KOGAN: I picked up my kid, I ran to the hospital nearest us. We live in Harlem, so I went up to 165th to the Columbia Presbyterian Children's Hospital with an excellent rheumatology department.

RAZ: Kawasaki disease was first identified by a Japanese pediatrician Tomisaku Kawasaki in 1967. It's not contagious, and it's still not clear how it spreads. It mainly affects children under the age of 4.

DR. JANE BURNS: It wasn't until 1970 when the Japanese Ministry of Health did an inquiry.

RAZ: That's Jane Burns. She's a foremost expert on Kawasaki disease based at the University of California at San Diego.

They realized that there were children dying following this disease, and they were dying from heart attacks.

Which, in children, is extremely rare. In the U.S., about 4,500 children are infected with the disease each year. And a few years ago, Jane Burns started to notice a pattern, a seasonality to the cases she was diagnosing.

BURNS: That meant that in January, February, March, we were going to be very busy, and then in September and October, we knew that that was a good time to take our vacation.

RAZ: Japanese researchers noticed a similar pattern. So together, they worked with a group of climate scientists who started to analyze atmospheric data.

What the climate scientists found when they began sifting through all of the satellite data and the atmospheric data - these are things like temperature, precipitation, surface ocean temperature - what leapt out of the computer at them was an association with the direction of the wind circulating in the troposphere, so these are heights of 3,000 meters, and that these large-scale wind currents blew in one direction across Japan, then across the Pacific Ocean to Hawaii and the West Coast of the U.S. when the cases were increased, and it blew in the opposite direction when there was a fall in the number of cases.

The data was so overwhelming that Burns and her team thought it couldn't be coincidental. Kawasaki is far more common in Asia than it is in the U.S. In Japan, for example, one out of every 150 kids is infected. So with this new data, Burns published a controversial theory last November in the journal Scientific Reports.

She suggested that the disease may be carried by wind currents across the ocean inside tiny dust particles. If that theory is true, it could open up a whole new understanding into how other human pathogens are spread. No human disease has ever been shown to cross an ocean by wind and still remain infectious.

In Deborah Kogan's case, the doctor examining her son, Leo, wasn't sure whether it was indeed Kawasaki disease.

KOGAN: She just said: Look, we're going to treat him for Kawasaki disease because he's really sick.

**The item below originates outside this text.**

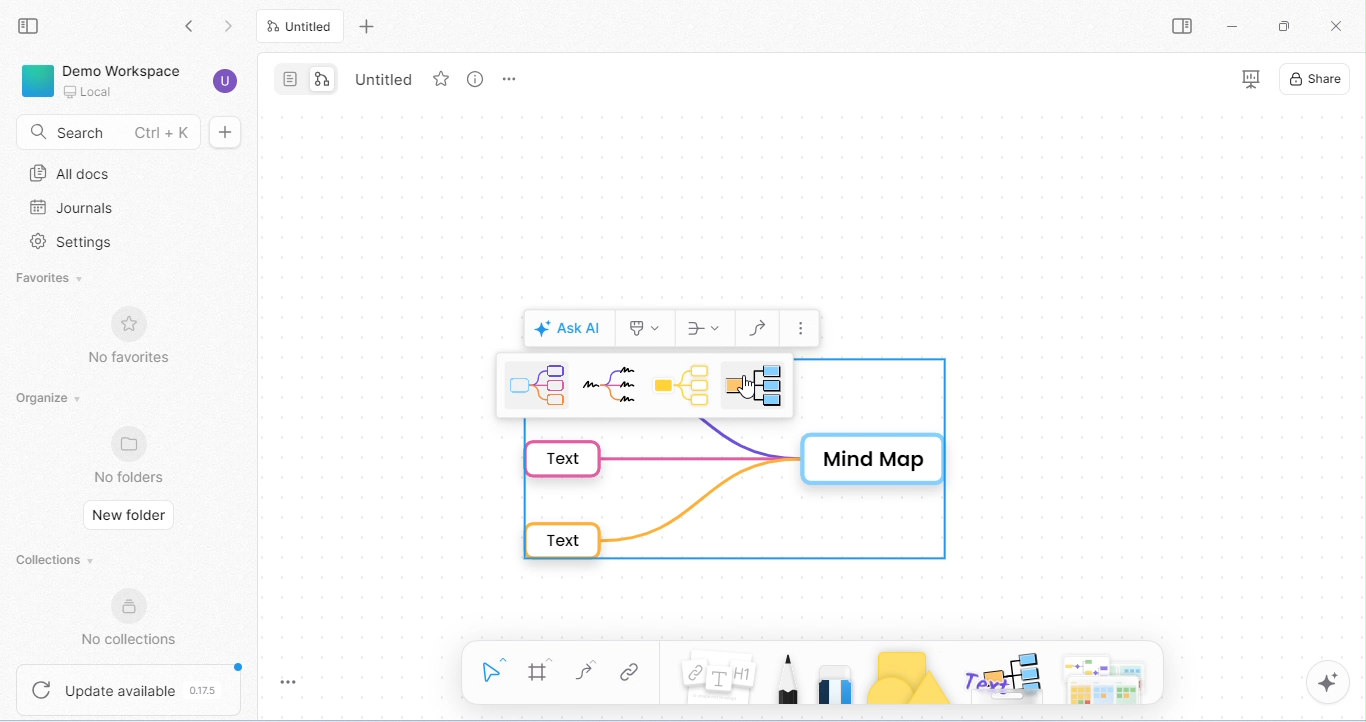 This screenshot has width=1366, height=722. I want to click on settings, so click(73, 241).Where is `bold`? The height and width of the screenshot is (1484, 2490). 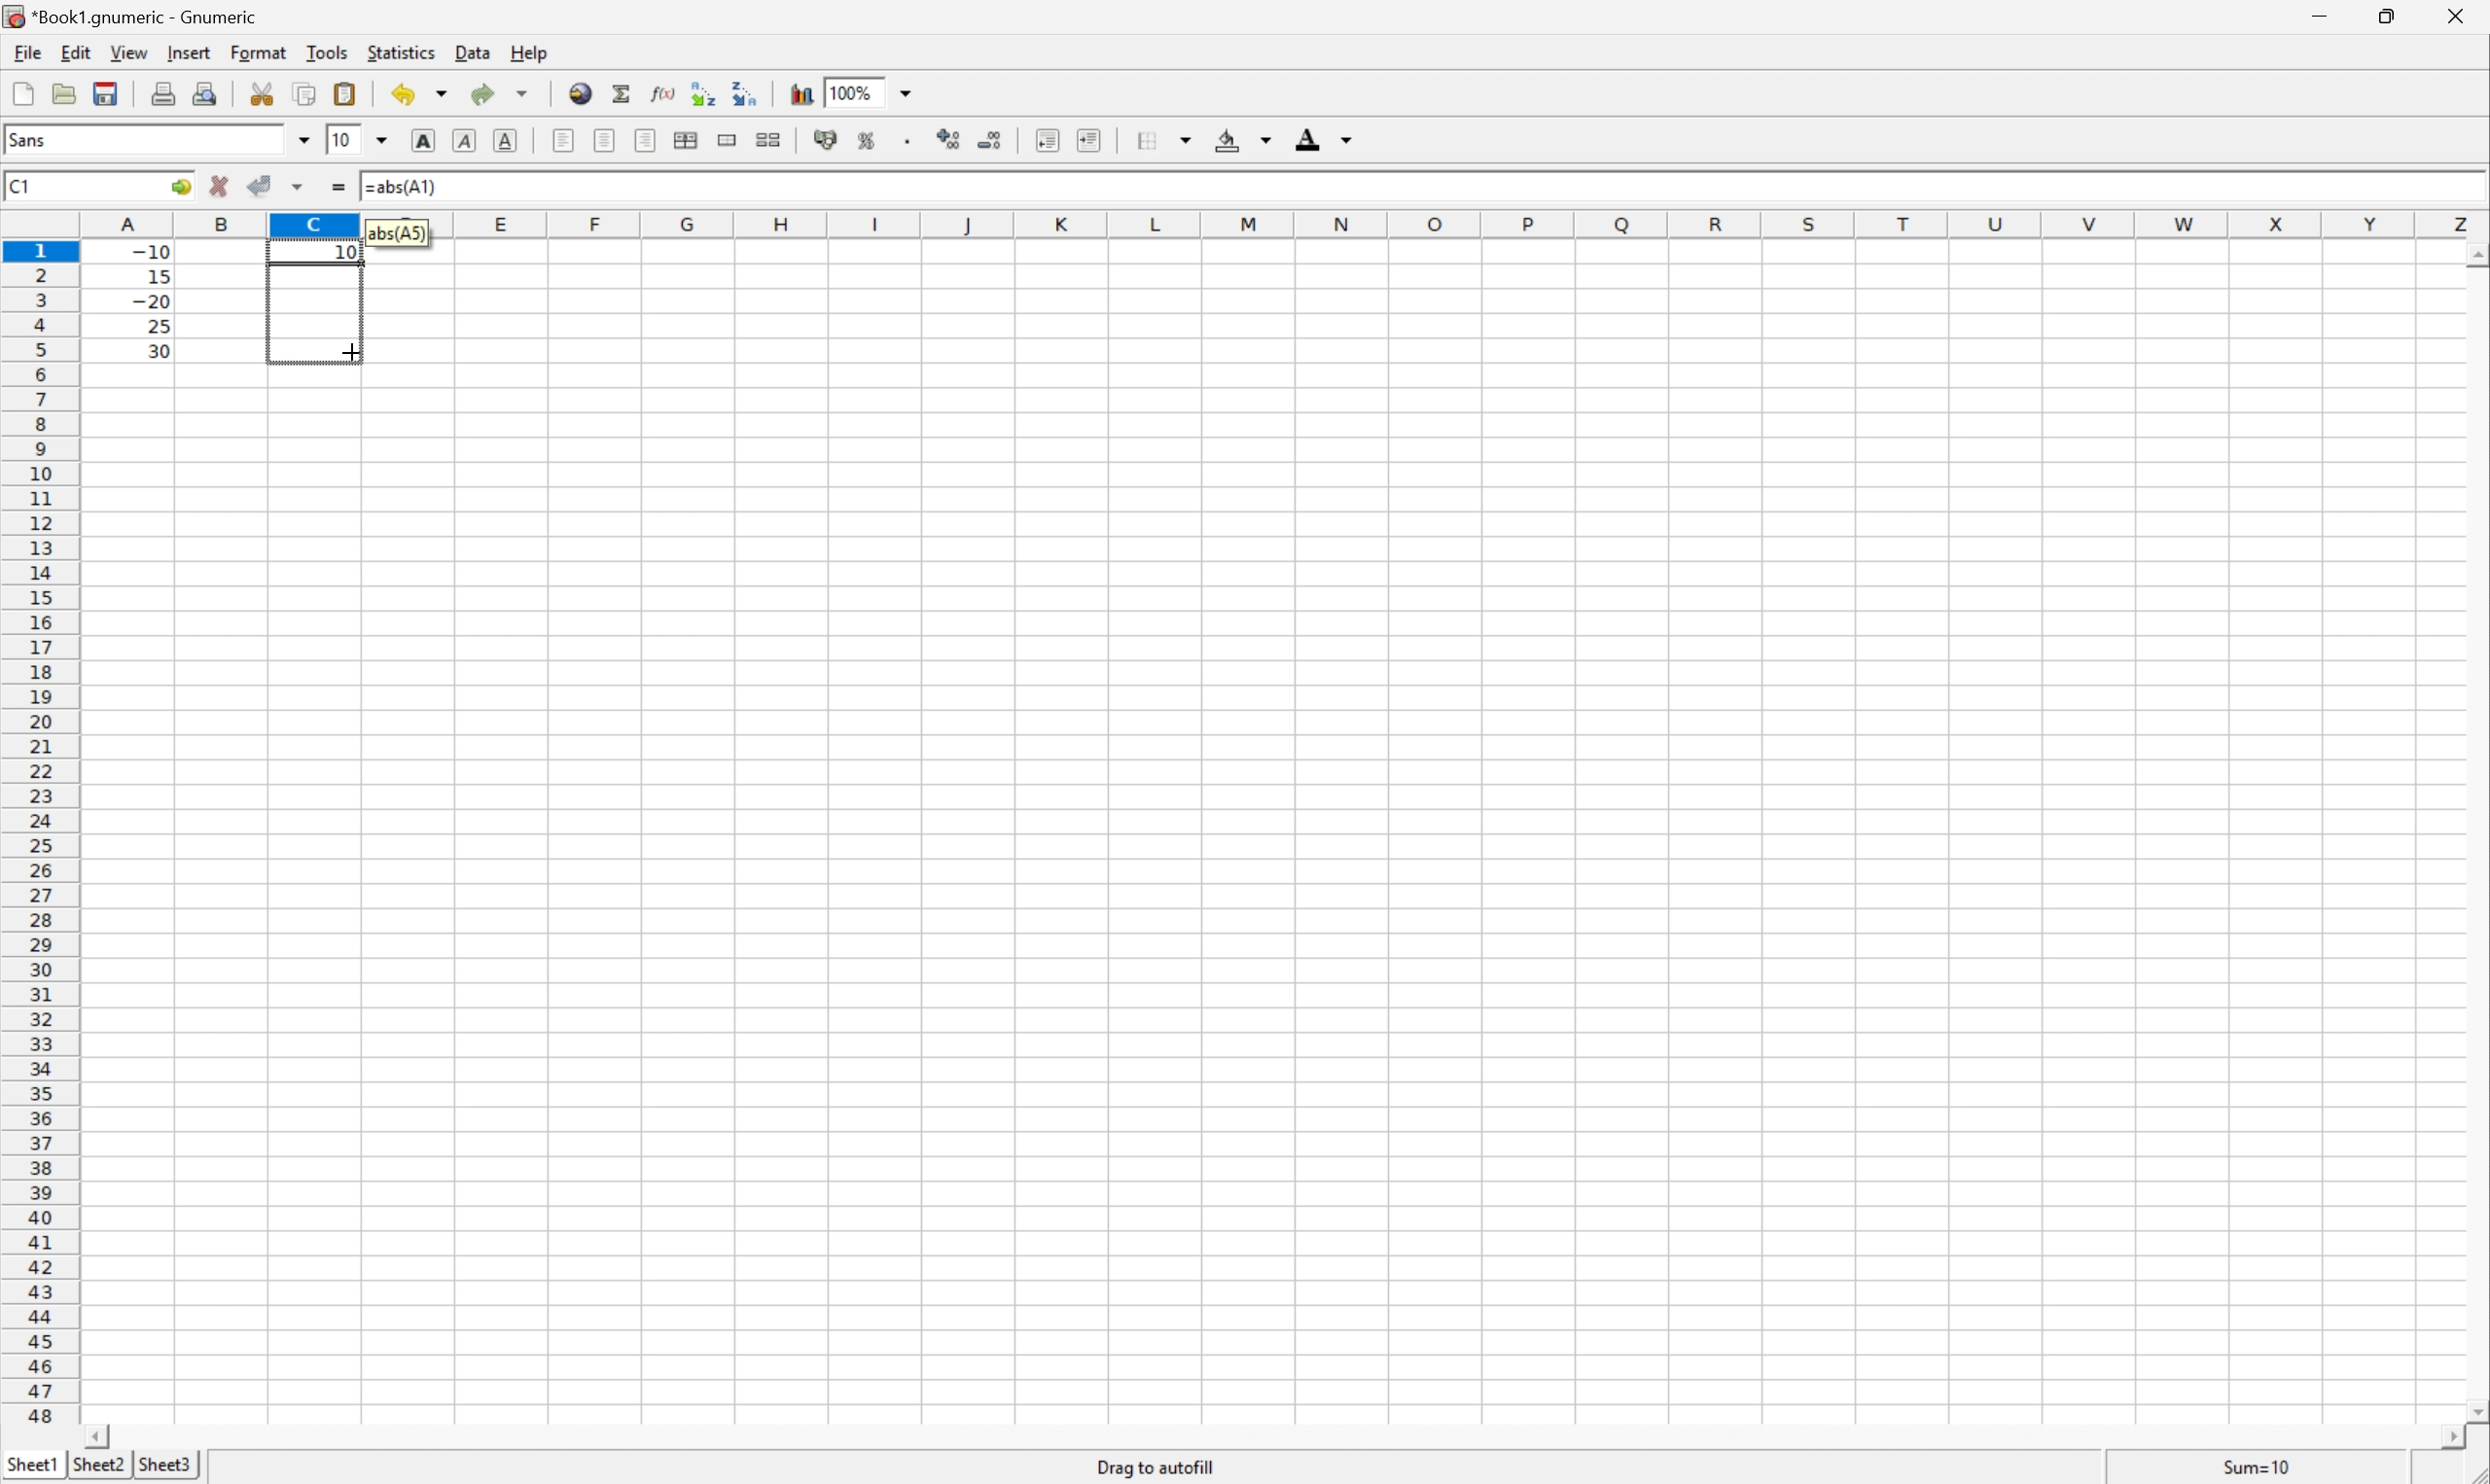 bold is located at coordinates (419, 138).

And hopefully, by tomorrow, he'll be better.

RAZ: Leo did recover fairly quickly after being pumped with a blood product made up of antibodies, but it was terrifying.

KOGAN: I don't think I've been traumatized by anything as much as I was traumatized by having a child with Kawasaki disease, the big question mark hanging in the air for so long, the hours and hours it took to figure out what was wrong with him. Kawasaki disease is so rare that most doctors have never seen it. I think that's what is extremely difficult about having a kid with Kawasaki disease before the diagnosis is just the not knowing.

RAZ: Leo is now a healthy 5-year-old. And while Kawasaki disease is still rare, the number of cases, both in the U.S. and in Japan, have been rising steadily each year.